◆ **TEXT PROVIDED**:
──────
Young democracy needs time

Ulrike Lunacek on Kosovo: A critical friendship

, by Sara Avdi

All the versions of this article: [Deutsch] [English]

Young democracy needs time
Ulrike Lunacek during Plenary Session in Strasbourg - Week 37 © European Union

Ulrike Lunacek an Austrian politician. Ms. Lunacek used to be a Member of Parliament of the National Council of Austria, and since 2009 is a Member of the European Parliament for Austria, and a member of the Austrian party - The Green Alternative. Also the Kosovo rapporteur too the European Parliament.

Her main role as the Kosovo rapporteur is to follow up on the progress report, she calls on her relationship with Kosovo a critical friendship.

As the institutions in Kosovo are formed can we expect them to be stable, Ms. Lunacek has stated that the elected parliament should take into account that they were elected through an irregular process.

The government of Kosovo has to take problems seriously; it has been proven in the past that they take issues as the welfare and the image of Kosovo too lightly. The government of Kosovo even with the support of the international community and the European Union special representative in Kosovo, the country faces challenges that the current government is not working effectively towards solving, one might think they expect the European Union too also solve the country’s internal issues. Ms. Lunacek states that they have to work hard, on the country’s economy, but especially on the issues concerning the young people, only working on the country’s economic challenges will not solve the problems the country has, huge tasks lie in front of them.

Towards a European future

Kosovo’s way to the EU was blocked even before the elections, but the Dick Marty report did not help Kosovo’s image either. So the “election” promise Mr.Thaqi made to his voters on receiving visa liberalization seems to be like many of his other promises, one he cannot keep.

Kosovo’s government has to deliver, show people and the European Union that they take things seriously, if there are people close to the Prime Minister Hashim Thaqi or any other official, which is under investigation, he has to support the investigations, says Ulrike Lunacek.
──────
◆ **MATERIAL SHOWN**:
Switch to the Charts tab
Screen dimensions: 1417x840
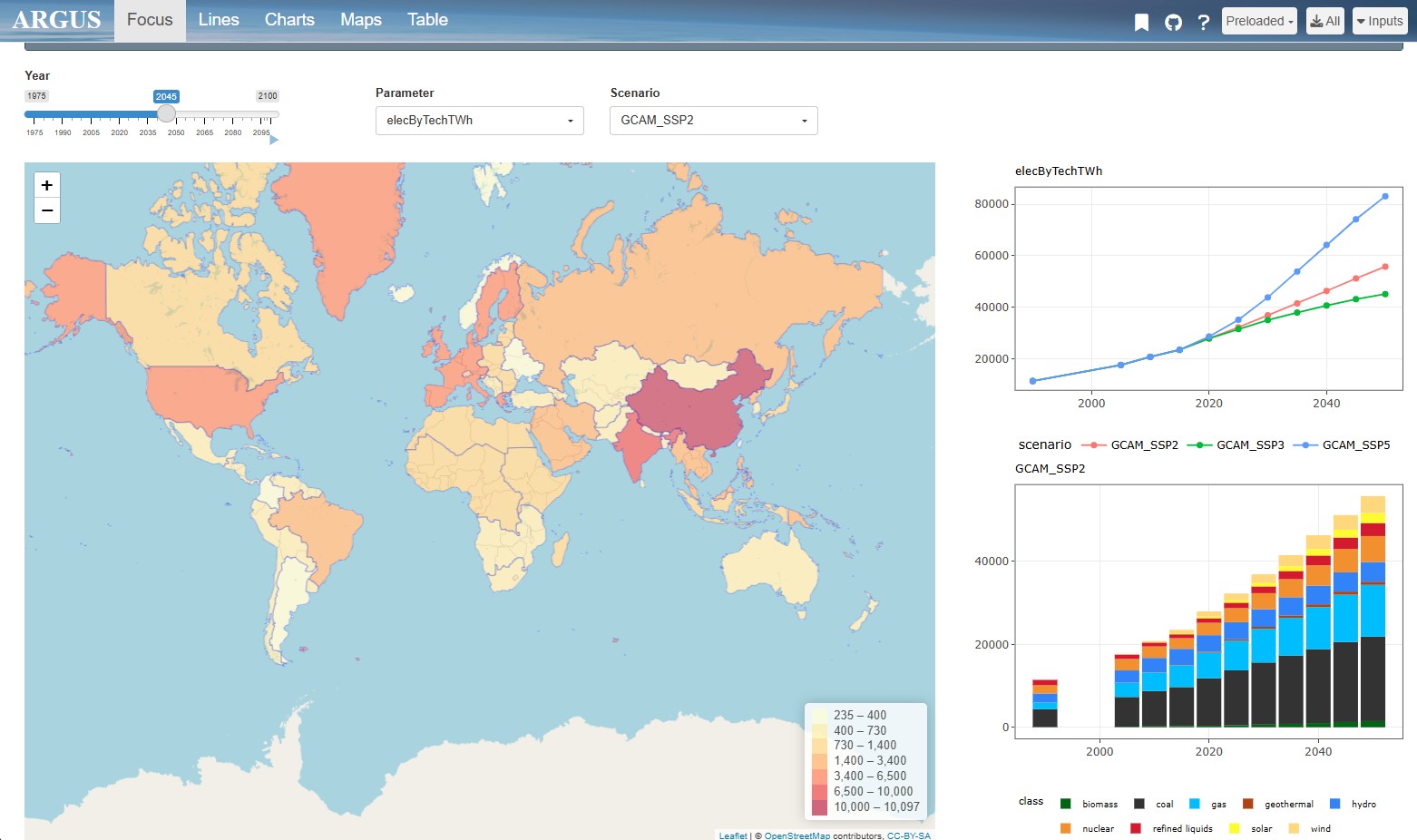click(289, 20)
──────
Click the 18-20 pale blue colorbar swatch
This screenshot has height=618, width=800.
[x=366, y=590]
──────
◆ **AIM OF THE EXERCISE**: Rewrite the passage of the Ulrike Lunacek article between "All the versions" and "a critical friendship.", inclusive, using "The Greens" in place of "The Green Alternative".

◆ **CORRECT OUTPUT**:
All the versions of this article: [Deutsch] [English]

Young democracy needs time
Ulrike Lunacek during Plenary Session in Strasbourg - Week 37 © European Union

Ulrike Lunacek an Austrian politician. Ms. Lunacek used to be a Member of Parliament of the National Council of Austria, and since 2009 is a Member of the European Parliament for Austria, and a member of the Austrian party - The Greens. Also the Kosovo rapporteur too the European Parliament.

Her main role as the Kosovo rapporteur is to follow up on the progress report, she calls on her relationship with Kosovo a critical friendship.